Records of locating words and elements:
============

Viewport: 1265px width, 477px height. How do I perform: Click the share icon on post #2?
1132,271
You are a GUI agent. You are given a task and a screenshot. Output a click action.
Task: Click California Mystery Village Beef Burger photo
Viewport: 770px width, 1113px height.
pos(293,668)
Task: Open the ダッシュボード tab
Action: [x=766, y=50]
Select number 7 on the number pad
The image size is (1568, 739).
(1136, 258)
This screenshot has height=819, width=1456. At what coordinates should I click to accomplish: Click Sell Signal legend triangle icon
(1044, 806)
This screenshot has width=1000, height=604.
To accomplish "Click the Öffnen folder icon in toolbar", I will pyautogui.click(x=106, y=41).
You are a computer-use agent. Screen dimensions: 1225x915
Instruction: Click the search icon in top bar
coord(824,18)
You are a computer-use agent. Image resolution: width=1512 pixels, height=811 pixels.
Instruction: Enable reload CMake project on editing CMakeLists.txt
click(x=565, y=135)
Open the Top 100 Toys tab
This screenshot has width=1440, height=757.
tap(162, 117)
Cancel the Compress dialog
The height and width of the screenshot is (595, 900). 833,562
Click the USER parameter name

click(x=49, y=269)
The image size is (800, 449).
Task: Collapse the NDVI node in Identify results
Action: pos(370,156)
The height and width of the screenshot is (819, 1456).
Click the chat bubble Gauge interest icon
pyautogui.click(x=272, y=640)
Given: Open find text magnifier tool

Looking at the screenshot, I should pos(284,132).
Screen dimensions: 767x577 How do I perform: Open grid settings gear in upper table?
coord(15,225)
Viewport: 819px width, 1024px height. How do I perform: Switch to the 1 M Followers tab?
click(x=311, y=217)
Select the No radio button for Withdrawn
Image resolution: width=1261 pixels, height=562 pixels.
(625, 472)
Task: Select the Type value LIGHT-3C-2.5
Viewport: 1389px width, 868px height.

============

Report each line in the records above that contains the word "Open".

▸ **Right answer**
Task: Open the ダッシュボード tab
Open the Top 100 Toys tab
Given: Open find text magnifier tool
Screen dimensions: 767x577 How do I perform: Open grid settings gear in upper table?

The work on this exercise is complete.